If Donald Trump is not reelected in the balloting, he will need to explain the result in a way that protects his ego. Think about the last election. Trump may be the only person ever who won an election and still claimed massive voter fraud. His narcissism had great trouble accepting the fact that he got three million fewer votes than Clinton, and he made the amazing assertion that there had been widespread illegal voting, a claim that if it had been accepted could easily have led to the conclusion that his victory was illegitimate. Of course, if he loses the 2020 election, he is going to say there was massive fraud, but he will not limit the claim to mail-in ballots; he will make that assertion about every aspect of the election. He has not needed a factual basis, evidence, or common sense for making such claims before, and he won’t in November either. It is a safe prediction that if he loses, electoral fraud claims will fly.
But there is another reason besides his ego why Trump may want to delegitimize the election. He may think it provides a path for him to retain the presidency. The Constitution in Article II provides that electors shall be appointed by the method each state legislature has mandated, which is by election in all the states. Assume that the Democratic candidate gets the most votes in a state, but the legislature, controlled by Republicans and following the Trumpian claims of massive fraud, passes a resolution that the election was not legitimate—that it was not the kind of election authorized by the state—and therefore no electors were elected as a result of the balloting? This may seem farfetched, but we can be sure that a fraud drumbeat amplified by Fox News, social media, and right wing websites will convince a sizeable number of Americans that an election was being stolen from Trump and will laud the legislature’s “brave” action. Of course, we can anticipate that the Democratic electors from that state will cast their votes on the designated date, which by statute is the first Monday after the second Wednesday in December, which this year is December 14. We might then have a slate we could call “no electoral votes” and a slate of votes for the Democratic candidate. What then? The Constitution does not tell us. It only says, “The President of the Senate shall, in the presence of the Senate and House of Representatives, open all the [electoral] certificates and the votes shall then be counted.” It does not say how to resolve a dispute about any electoral certificate.

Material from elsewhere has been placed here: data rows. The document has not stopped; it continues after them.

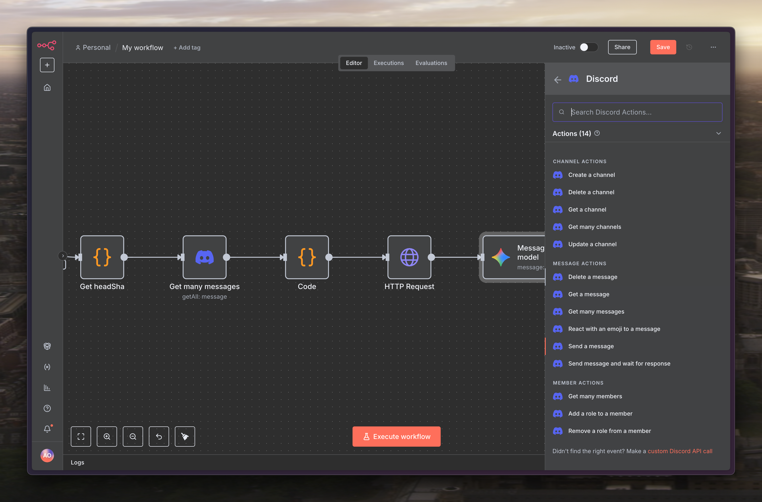Toggle the Inactive workflow switch
This screenshot has width=762, height=502.
[588, 47]
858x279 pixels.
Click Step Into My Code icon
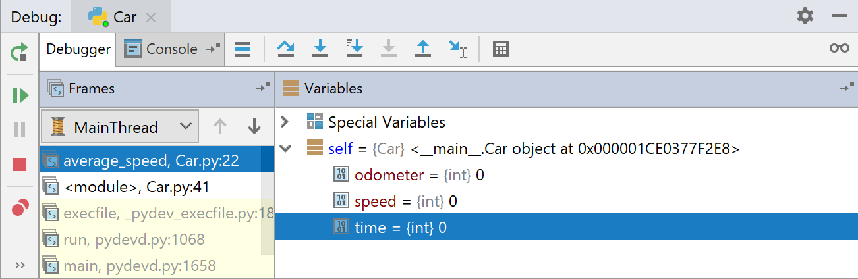(355, 48)
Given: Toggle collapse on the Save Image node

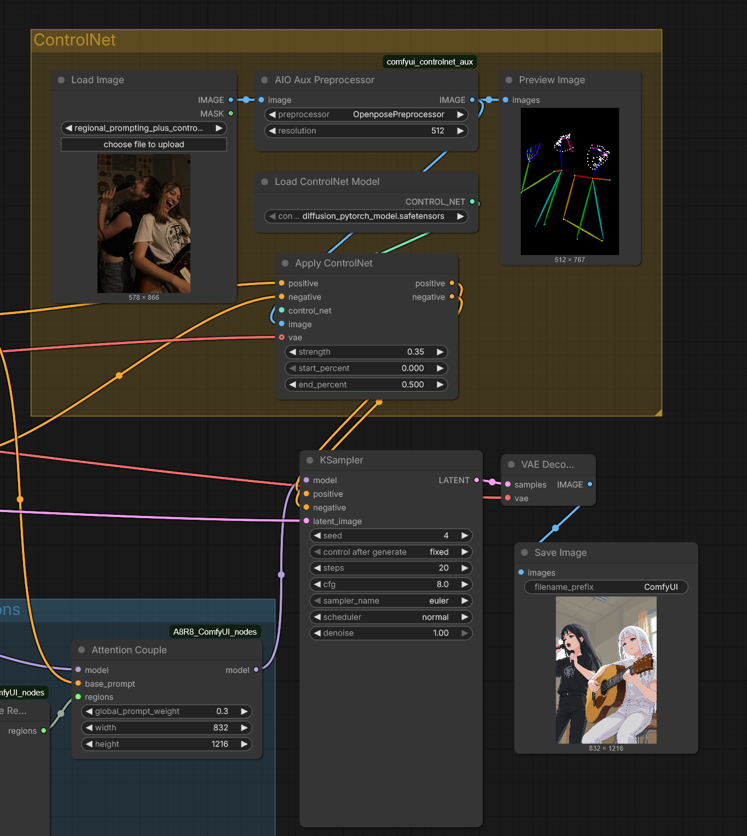Looking at the screenshot, I should [x=524, y=553].
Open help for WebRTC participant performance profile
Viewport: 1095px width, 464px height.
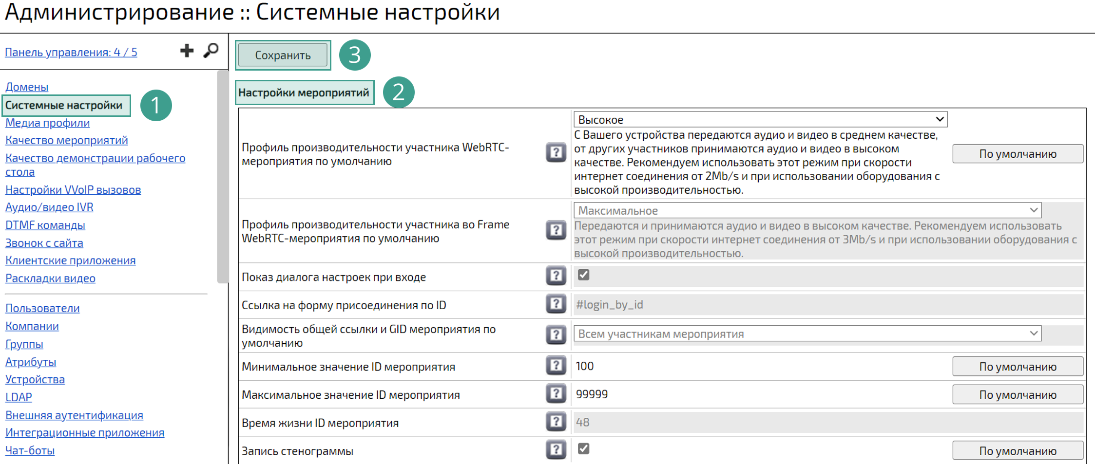click(x=556, y=153)
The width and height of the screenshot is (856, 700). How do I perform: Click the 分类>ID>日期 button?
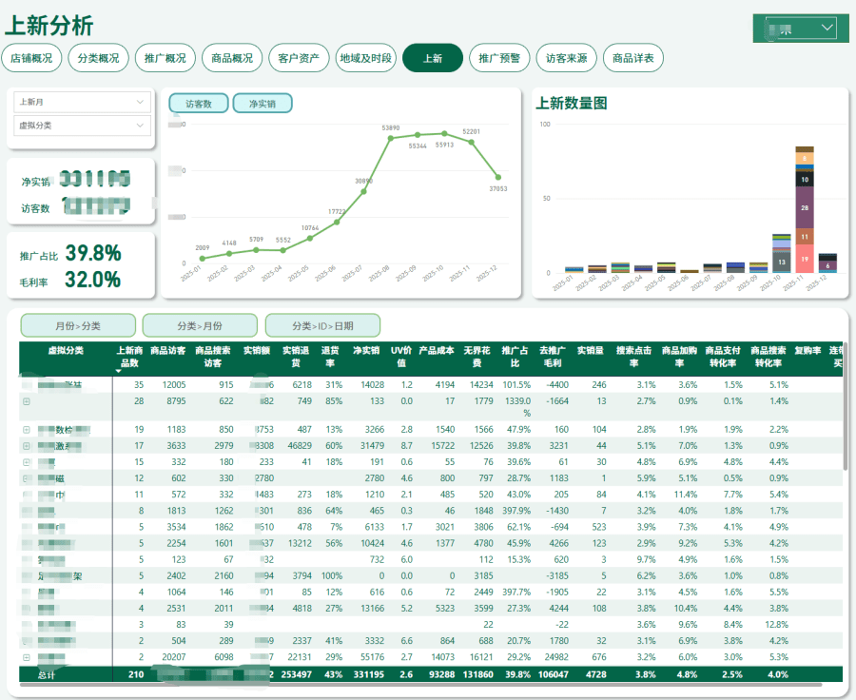tap(322, 325)
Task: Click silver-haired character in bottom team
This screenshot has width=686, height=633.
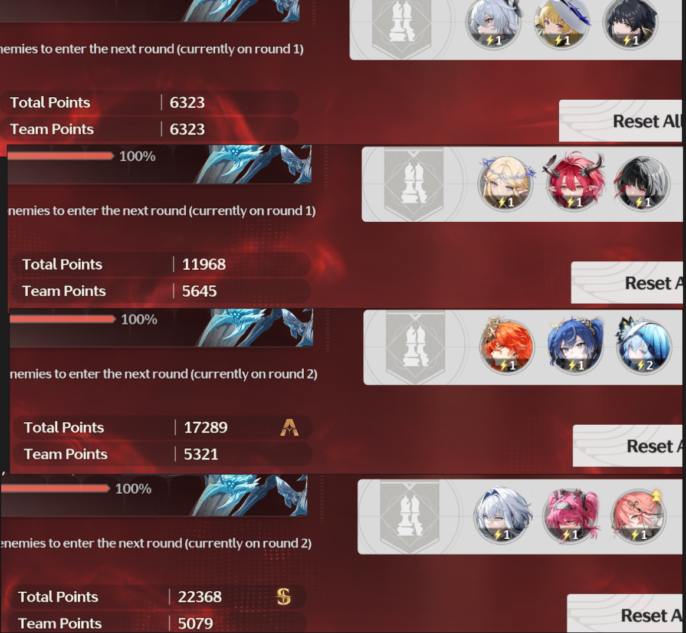Action: (x=501, y=516)
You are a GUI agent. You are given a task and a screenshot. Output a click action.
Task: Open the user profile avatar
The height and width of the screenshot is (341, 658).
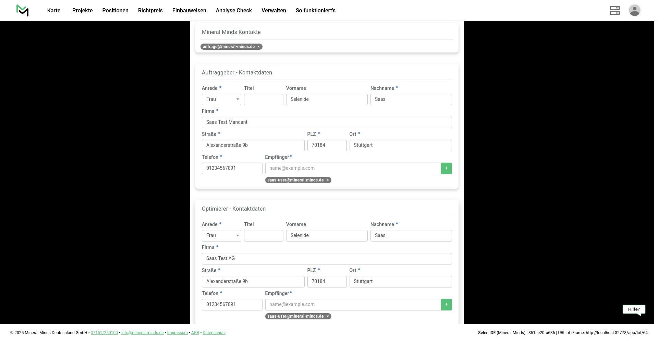[x=634, y=10]
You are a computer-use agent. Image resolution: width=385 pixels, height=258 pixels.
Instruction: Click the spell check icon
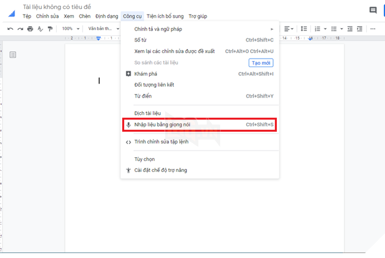(40, 29)
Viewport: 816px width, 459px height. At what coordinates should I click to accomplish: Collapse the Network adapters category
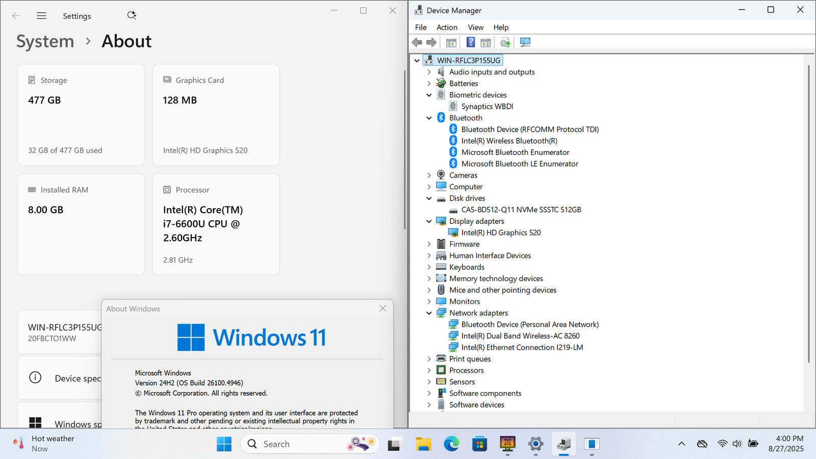point(429,313)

A federal statute, however, says that electoral votes shall be counted on January 6. If electoral votes are disputed, the state, including state courts, are to resolve the dispute before January 1, which would require chaotic, emergency actions in the states. If the state dispute is not resolved in time (I am simplifying here because the statute has many provisions), the Senate and the House meet separately to resolve the dispute. If both bodies do not agree on the resolution, then the certificate of the electoral votes sent by the governor of the state shall be determinative.
There is an interesting twist on the resolution of disputed electoral votes. The Constitution provides that the terms of Senators and Representatives begin on January 3, but president Trump and vice-president Pence stay in office until January 20. Thus, the President of the Senate on January 6 will be Michael Pence, who could vote to break a tie in the Senate. Think about that.
What happens if Congress determines that there are no valid electors from a state? Oh, let the fun begin. The Constitution states that “each state shall [Emphasis added] appoint” its allocated electors. Under usual legal parlance, “shall” means a requirement; the state must appoint electors. It can’t simply certify that it is appointing no electors. On the other hand, if the state determined its election required a do-over, it is unlikely that there would be time to hold another election before January 6. But what happens if the state refused to appoint electors and Congress did not agree to accept an alternative slate of electors? It would not matter, of course, if at least 270 electors had voted for one candidate or another, for that would constitute a majority of the 538 electors allocated by the Constitution. It is not clear, however, what would happen if, for instance, only 500 electoral votes were accepted. The Constitution states that the president shall be the person who got the “majority of the whole number of Electors appointed.” Does that mean 251 electors could determine the president or would it still take 270 votes? No one knows for sure. We do know that if no candidate gets the majority of electoral votes, the House of Representatives decides the outcome, but with an important twist. The House would not decide as it normally does for legislation by voting as a body. Instead, each state gets one vote—California has one vote and so does Wyoming—with the majority of the states determining the president. And the Constitution does not tell us what happens if a state’s representatives split equally between two candidates. Does each get half a vote, or is this a no-vote, which could be important in reaching a majority? Right now, the Democrats have a comfortable majority of the Representatives in the House, but the Republicans have a majority of Representatives in the majority of the states. On the other hand, the Constitution requires the new Congress to be sworn on January 3, three days before the electoral votes are counted, and it will be the Congress elected on November 3 that would make the determinations. But on the third hand, if a state contended that its presidential election was not legitimate, it would also be contending that its Representatives had not been legitimately elected. Now what? Let’s not go there.
If Trump loses, he will contend that the election was not legitimate. If any state attempts to claim that its election was illegitimate, we can expect chaos. But chaos would be Trump’s friend. And this could be a reason why he is trying and will continue to try to delegitimize the election.